Shoshanna Zuboff and James Maxmin [from The Support Economy]
Now, at the dawn of the twenty-first century, people have new dreams. In spite of the heterodoxy and diversity that mark the advanced societies, we observe a common source for many of these dreams. It is expressed in a psychological awareness of one's own complex individuality. Today's people experience themselves first as individuals and shares a common longing for psychological self-determination. There are many who have lamented this, seeing only an erosion of community and the spread of narcissism. We, on the other hand, celebrate this psychological achievement as an important milestone in the evolution of humanity.
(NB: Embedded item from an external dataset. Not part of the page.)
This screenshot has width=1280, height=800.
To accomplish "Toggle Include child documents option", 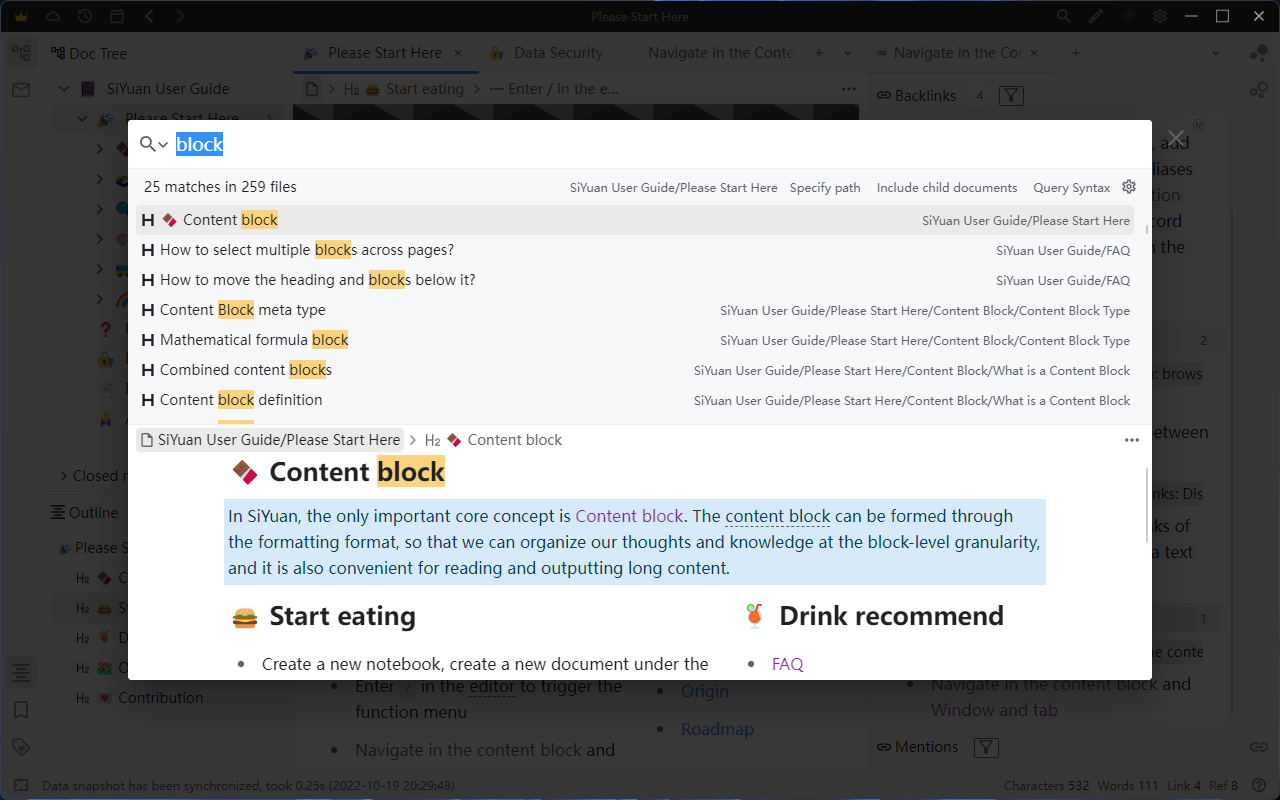I will pyautogui.click(x=946, y=188).
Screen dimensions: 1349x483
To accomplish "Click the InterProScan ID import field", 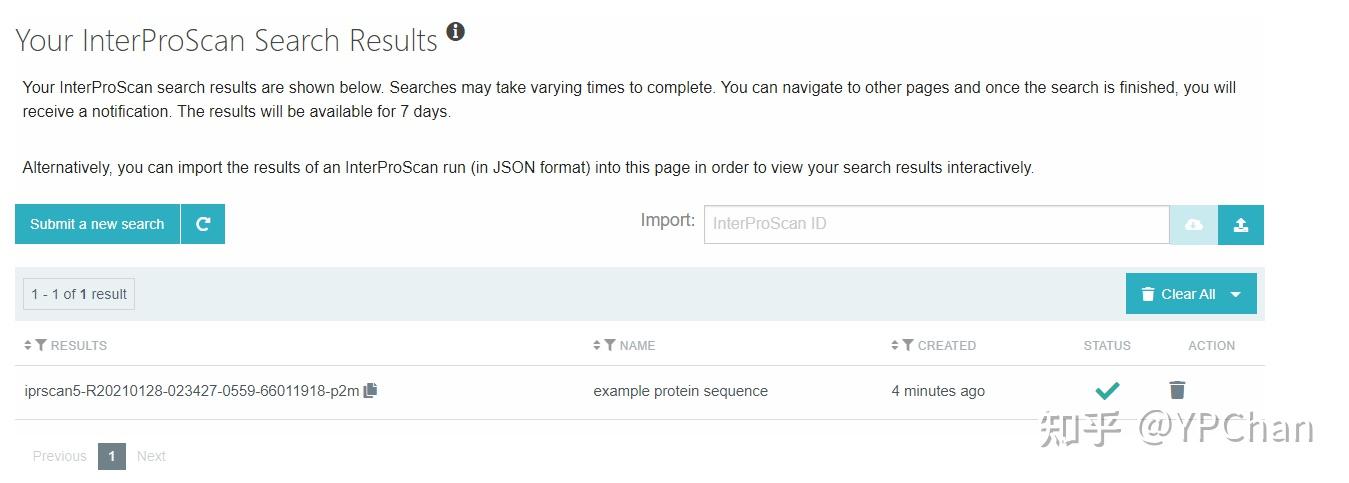I will click(x=936, y=224).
As a result of these new dreams, a chasm has opened up between people and the organizations upon which they depend. People have undergone a discontinuity in mentality, but organizations have not. Business organizations, and other institutions too, continue to treat the new individuals' actions according to the terms of the older mass society. Individuals reach out from the intricacy of their lives in search of understanding, accommodation, and support, but the complexity of their needs and desires is ignored. Instead, they are greeted by metaphorical equivalent of the assembly line, expressed in the internally consistent set of practices, attitudes, and assumptions we call an enterprise logic.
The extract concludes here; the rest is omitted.